Even neurologists who focus on or have special training in multiple sclerosis (MS) sometimes misdiagnose patients with migraine, fibromyalgia, and other disorders as having MS.
For the study, 24 neurologists reviewed records of patients for who had been misdiagnosed with MS. The misdiagnosis was confirmed with clinical and laboratory tests and imaging studies. They looked at 110 patients in total, 33% of whom had carried the misdiagnosis for more than 10 years and 29% were misdiagnosed for three to nine years. Most patients actually had one of these five conditions:
- Migraine (23%)
- Fibromyalgia (15%)
- Nonspecific or nonlocalizing neurologic symptoms with abnormal MRI findings (12%)

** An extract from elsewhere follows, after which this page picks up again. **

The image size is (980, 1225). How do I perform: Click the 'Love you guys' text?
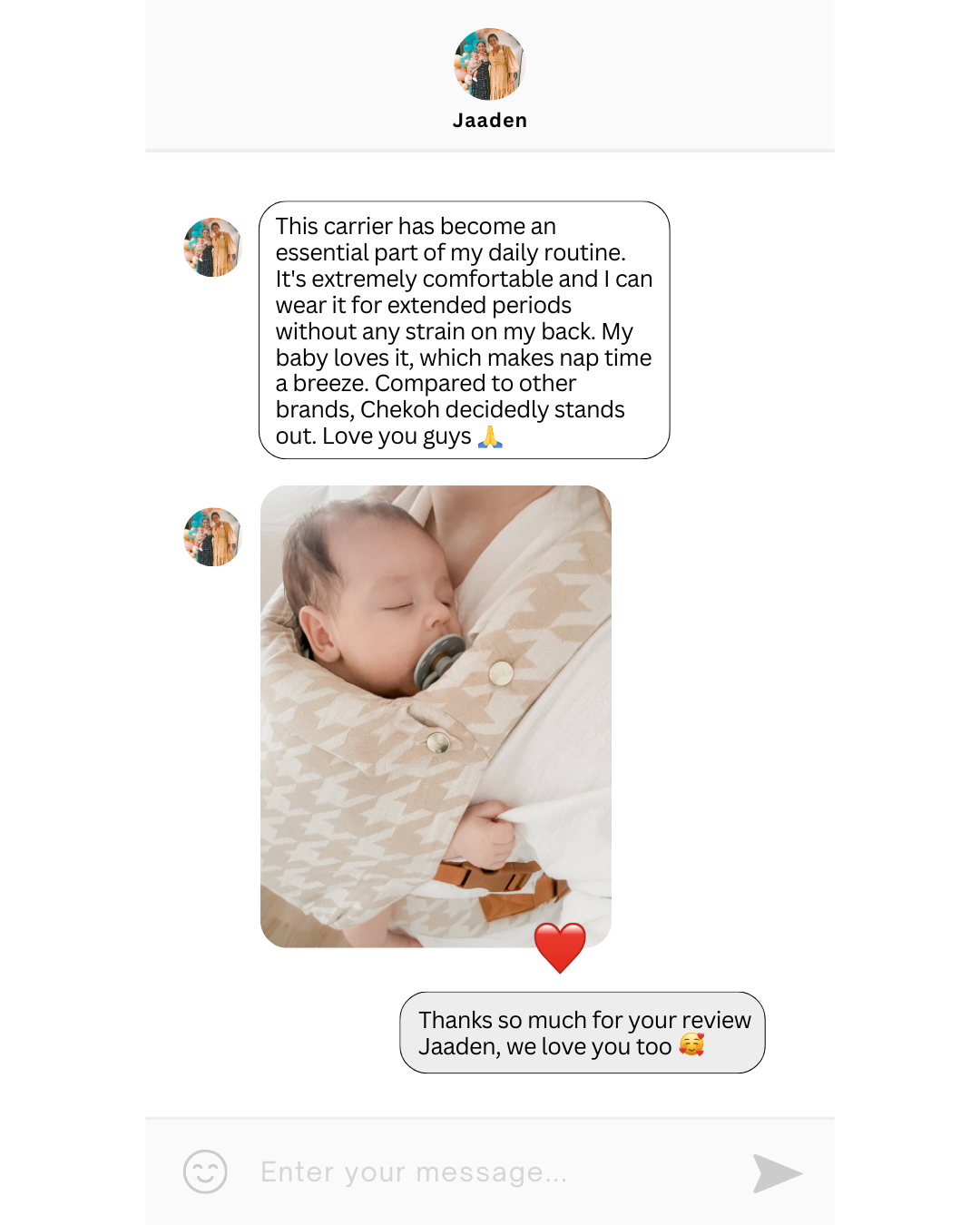click(397, 436)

- Conversion or psychogenic disorder (11%)
- Neuromyelitis optic spectrum disorder (6%)
Researchers said that in 72% of cases, there was clear evidence that the patient did not have MS.
How could this happen? The study found that over-reliance on MRI findings is the likely cause of the problem. MS has pretty clear diagnostic criteria, including presence of lesions in at least two places in the central nervous system. In the misdiagnoses, neurologists either didn’t see at least two lesions or incorrectly identified an MRI abnormality as a lesion when it wasn’t. In addition, misdiagnosed patients’ symptoms were often considered atypical of MS.
It makes sense that migraine was the most common conditions diagnosed as MS. Relatively recent research shows that migraine can cause white matter lesions on the brain. Migraine and MS are comorbid—that is, they tend to occur together in people—and both occur more frequently in young women.
When other conditions are misdiagnosed as MS, patients don’t get the treatment appropriate for their condition. Instead, they are given expensive and potentially harmful treatments for a disease they don’t actually have. The emotional cost of repeatedly trying and failing treatments is also high. When misdiagnosed patients participate in clinical trials (4% in this study had), it could make the treatments seem less effective than they really are.